> _EXERCISE DIRECTIONS_
Copy, from the material below, each line that contains the word "arrow".

> _MATERIAL SHOWN_
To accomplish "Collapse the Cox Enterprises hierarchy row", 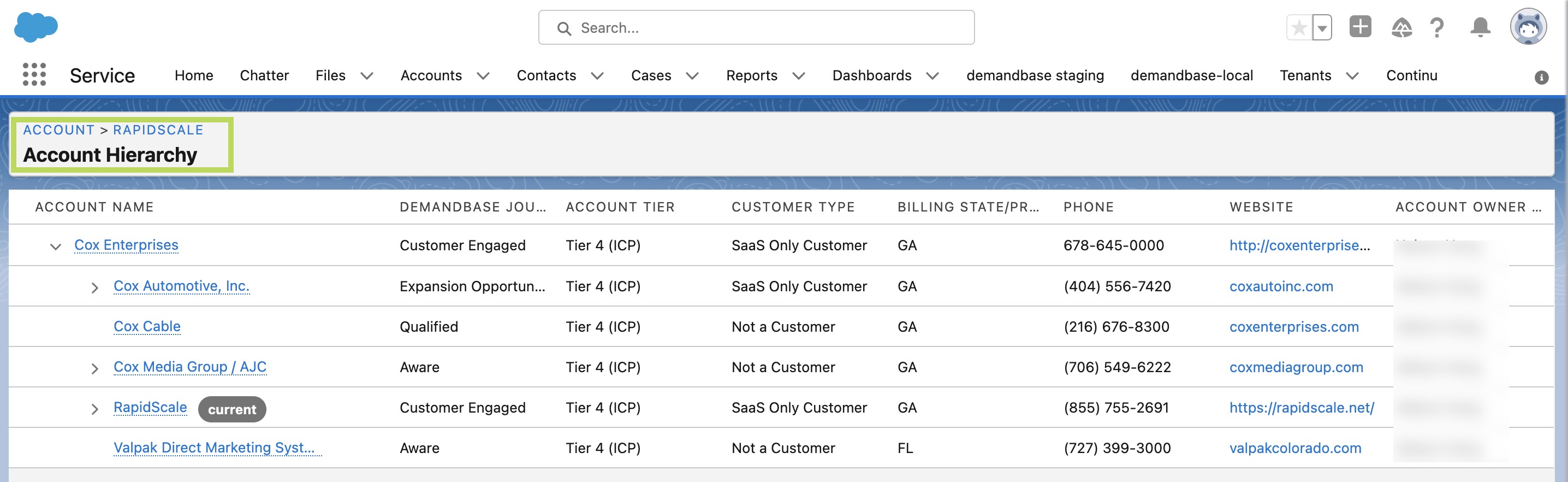I will coord(55,247).
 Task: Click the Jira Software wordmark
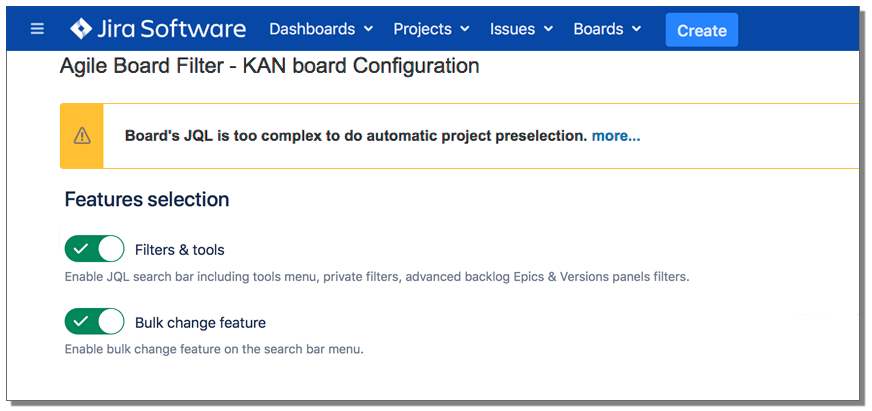172,29
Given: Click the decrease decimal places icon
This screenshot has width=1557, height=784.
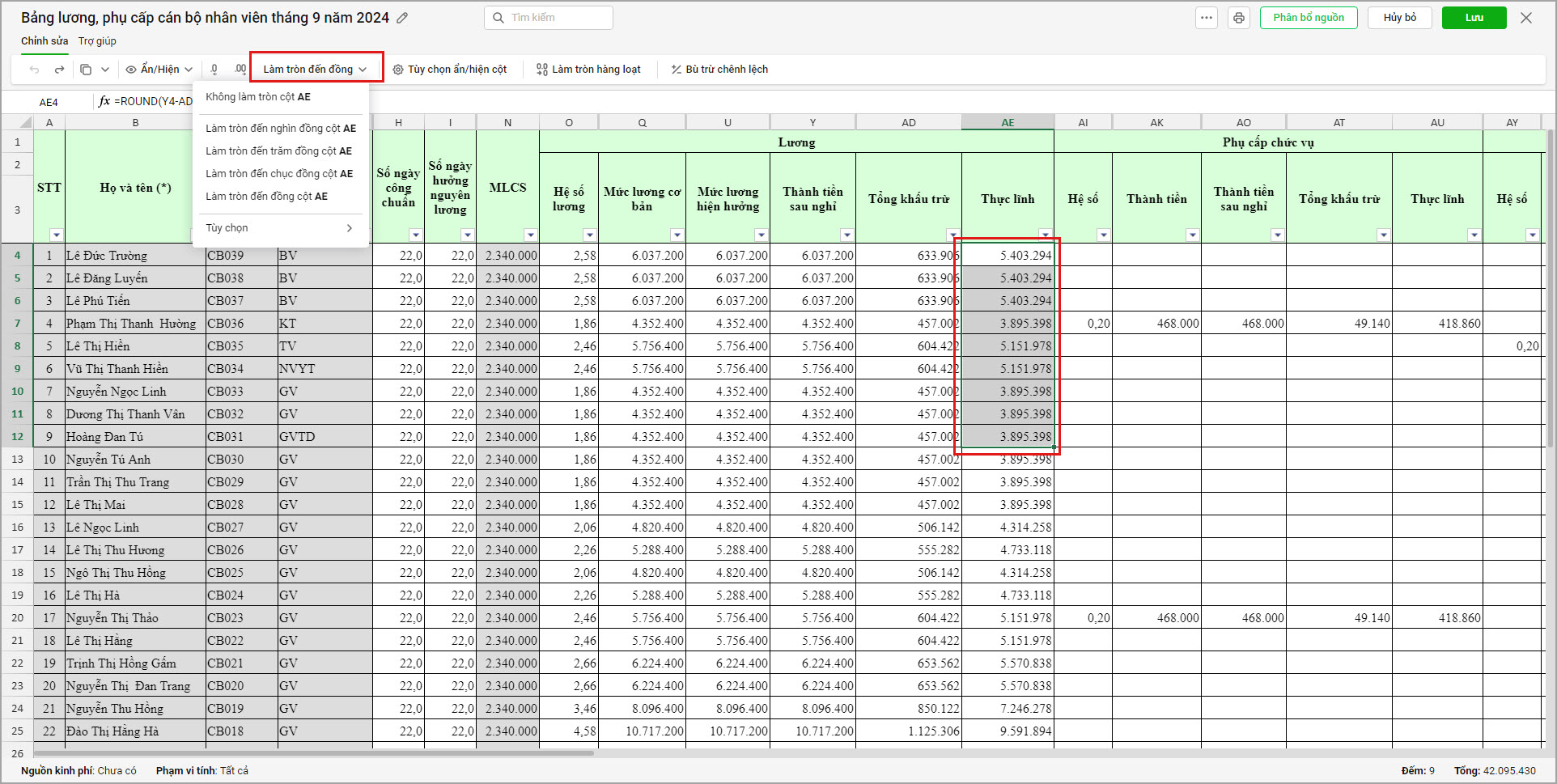Looking at the screenshot, I should point(214,70).
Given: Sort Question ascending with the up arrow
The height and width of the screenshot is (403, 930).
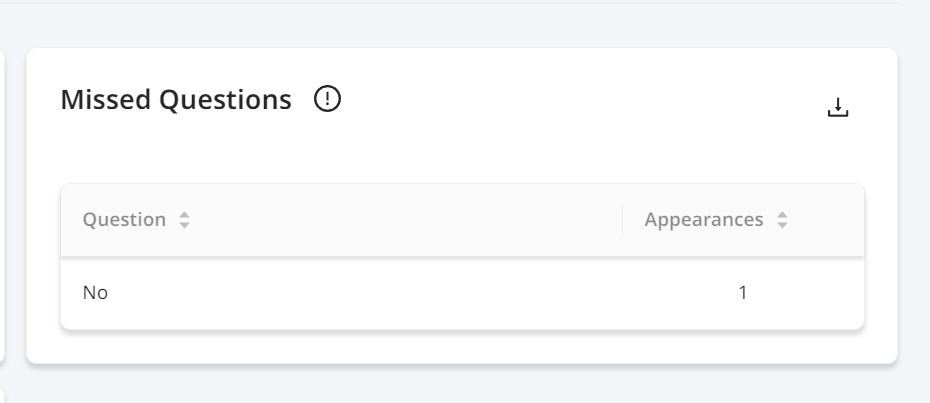Looking at the screenshot, I should pyautogui.click(x=184, y=215).
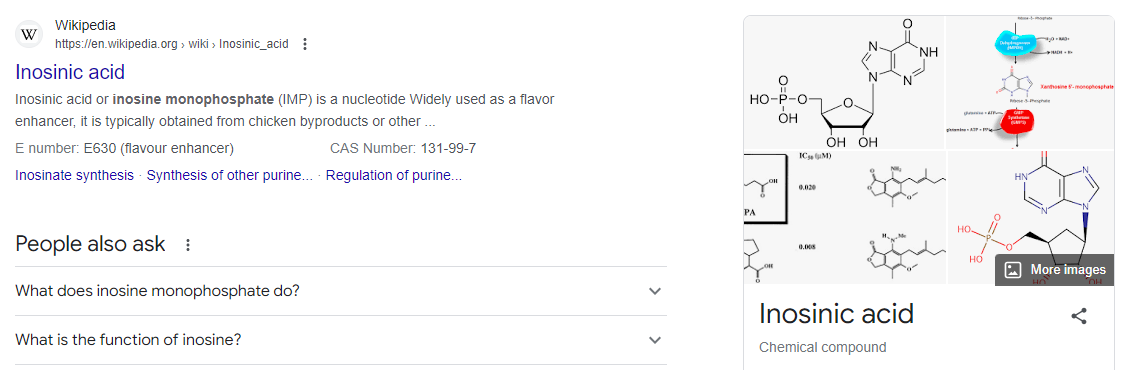Open the black-and-white inosinic acid structure image
This screenshot has height=370, width=1123.
point(844,82)
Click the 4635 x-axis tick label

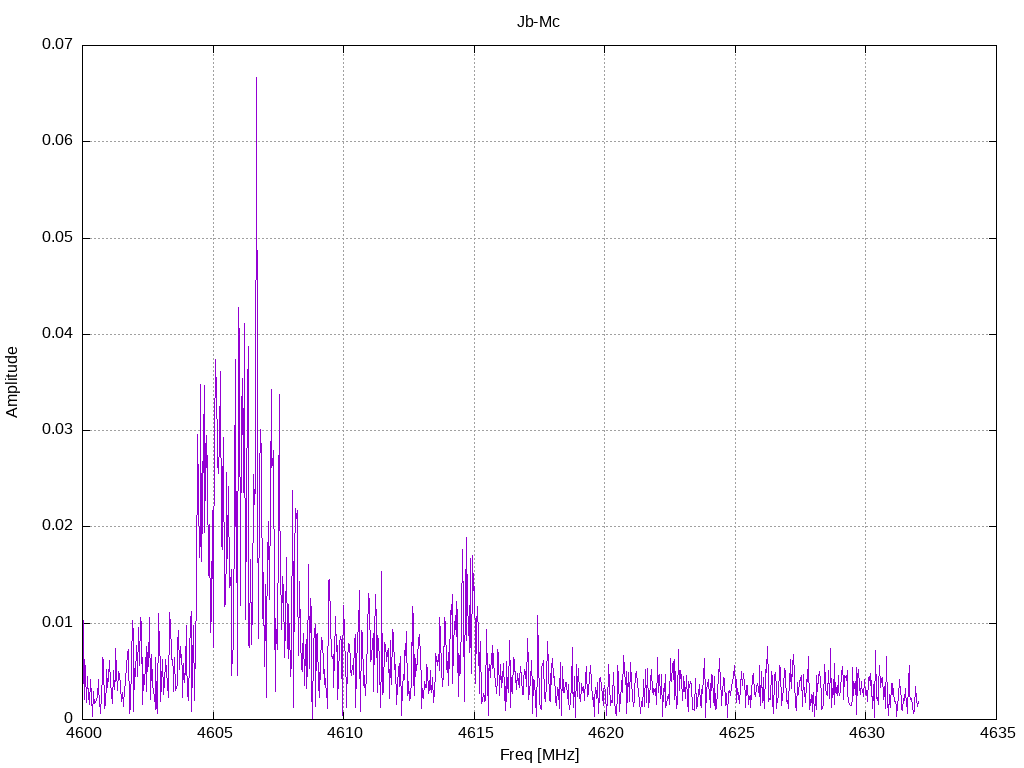(x=996, y=734)
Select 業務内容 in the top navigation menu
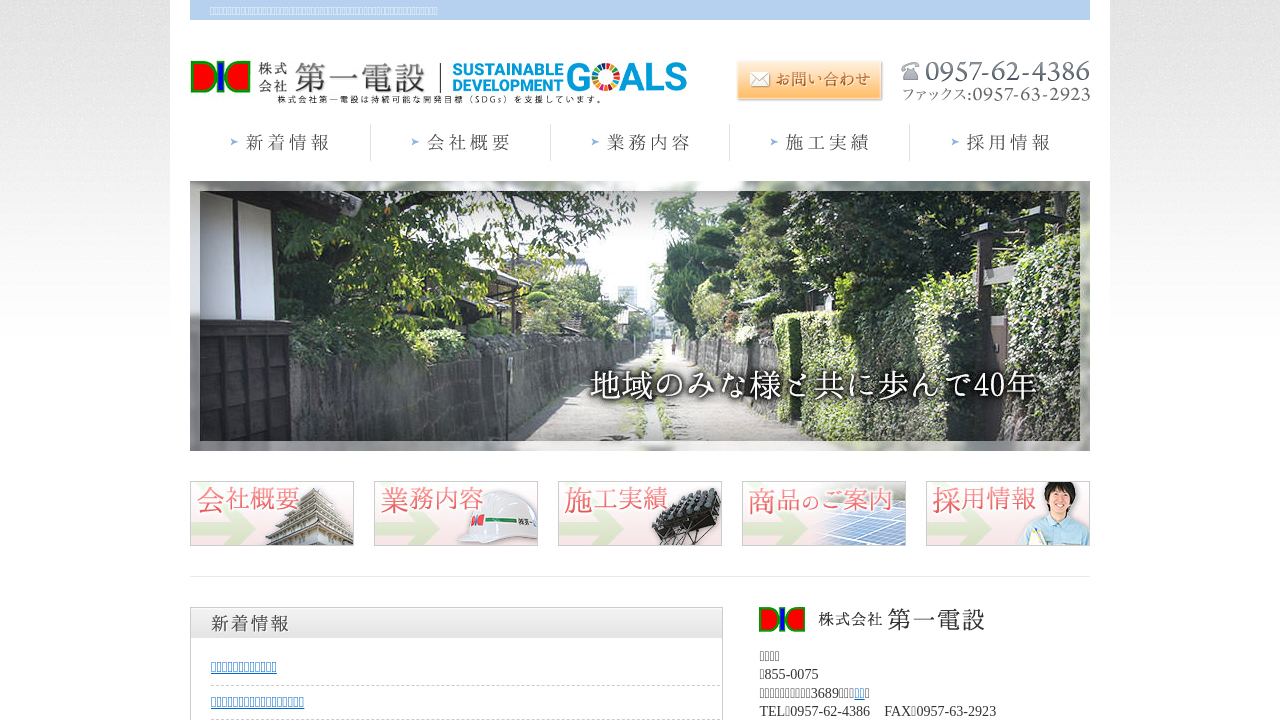1280x720 pixels. (640, 143)
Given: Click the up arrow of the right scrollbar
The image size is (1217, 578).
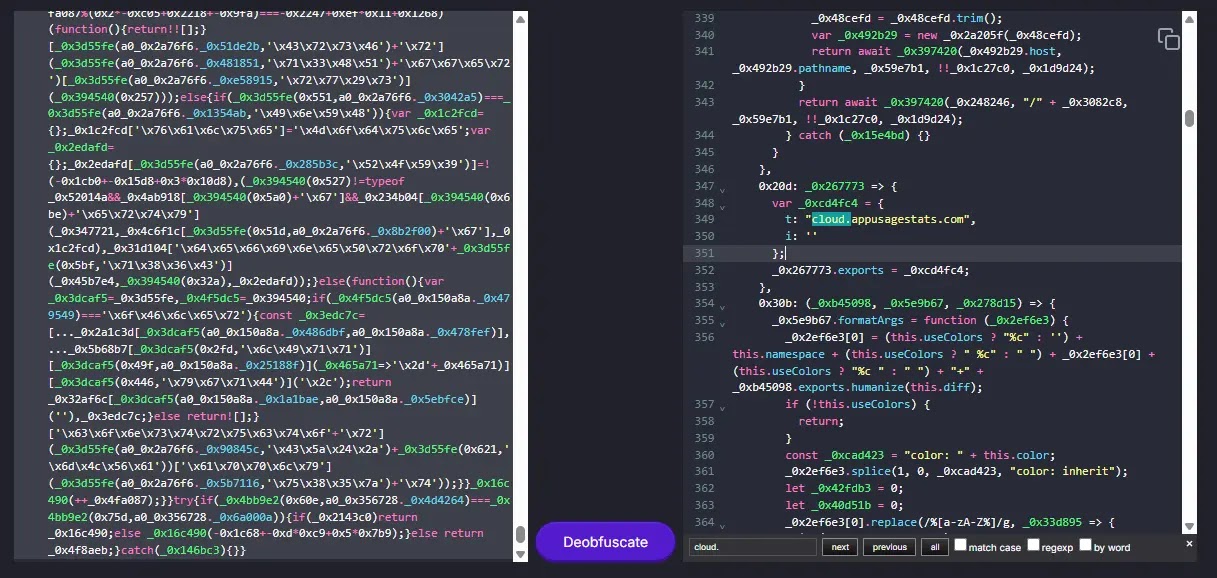Looking at the screenshot, I should (1187, 17).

> _RESPONSE TO THE EXERCISE_
Given: Sort Question ascending with the up arrow
Given: Click the up arrow of the right scrollbar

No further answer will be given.